Qualcomm (QCOM -2.36%) is the largest vendor of applications processors used in smartphones today. Though the company's highest-end applications processors, like the recently announced Snapdragon 835 for "premium tier" phones, garner the most attention in the press, the company builds an entire range of products to address smartphones sold at a wide range of price points.

Per a new report from DigiTimes Research, Qualcomm is expected to hit 30% market share in the Chinese smartphone market -- a figure, the report says, that the wireless giant hasn't enjoyed since the second quarter of 2012.

A rendering of a Qualcomm Snapdragon mobile chip.

Image source: Qualcomm.

Let's take a closer look at why Qualcomm seems to be gaining share.

Qualcomm's modem technology is helping it win

DigiTimes says that the "key demand driver for China smartphone customers is LTE Cat. 7 support," which the report explains is "an LTE Advanced user equipment category that supports downloads of 300 [megabits per second]."

The report goes on to explain that Qualcomm is "the only supplier that is trusted to provide reliable products at this point."

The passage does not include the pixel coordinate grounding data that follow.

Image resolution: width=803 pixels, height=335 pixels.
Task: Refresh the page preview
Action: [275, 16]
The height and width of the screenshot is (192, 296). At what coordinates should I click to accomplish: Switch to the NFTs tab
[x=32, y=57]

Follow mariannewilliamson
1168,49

For some additional perspective, MediaTek's Helio X20-series chips -- the company's current flagship chips -- only support Cat. 6 LTE. The company recently announced a newer chip for the high-end smartphone, known as the Helio X30, which supports Cat. 10 LTE, but phones based on this chip aren't expected to ship until the second quarter of 2017 (and it's even less clear when/if this modem technology trickles down into the rest of MediaTek's product stack).

Qualcomm's gain is MediaTek's pain

DigiTimes says that Qualcomm's chief competitor in the Chinese applications processor market, MediaTek, "has lacked a strong Cat. 7 product to satisfy the market."

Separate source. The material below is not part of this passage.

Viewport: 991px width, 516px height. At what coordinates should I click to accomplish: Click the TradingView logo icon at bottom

In other words, because Qualcomm can deliver what MediaTek -- the leading applications processor vendor in the Chinese smartphone market -- can't, the former is taking share.

The pain for MediaTek isn't expected to end soon, either. DigiTimes expects that the company will "continue having troubles," and ultimately sees the chipmaker's market share in the Chinese smartphone applications processor market "drop[ing] below 40% for the first time since the first quarter of 2012."

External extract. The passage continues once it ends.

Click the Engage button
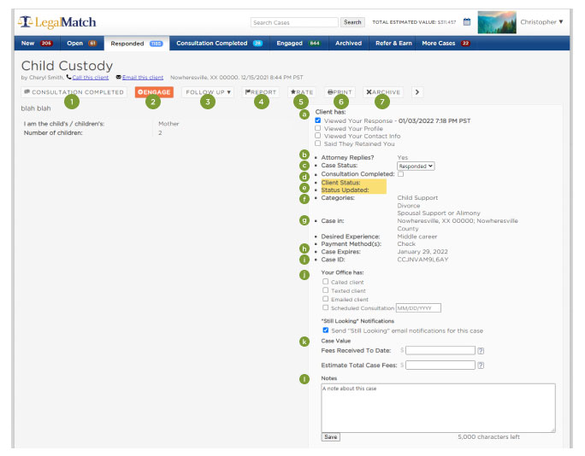The image size is (585, 456). tap(154, 91)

Continued share gains could help Qualcomm's chip biz

As the smartphone market continues to mature -- meaning that industrywide unit growth slows -- it's going to become more difficult for mobile-chip makers to deliver good revenue growth rates. Indeed, Qualcomm's goal is likely to try to outperform the overall smartphone market.

There are two major ways Qualcomm can work to outperform the overall market. The first is that it can try to gain unit share at the expense of its competitors like MediaTek. The second is to try to increase the amount of dollar content of the phone's bill of materials that it can capture, through both integration of new features into the chip as well as simply trying to sell additional chips into the phone.

What the DigiTimes reports is happening is happening is the former. Examples of the latter include Qualcomm's recently announced Snapdragon Sense ID fingerprint scanning technology as well as Qualcomm's Snapdragon Camera Module.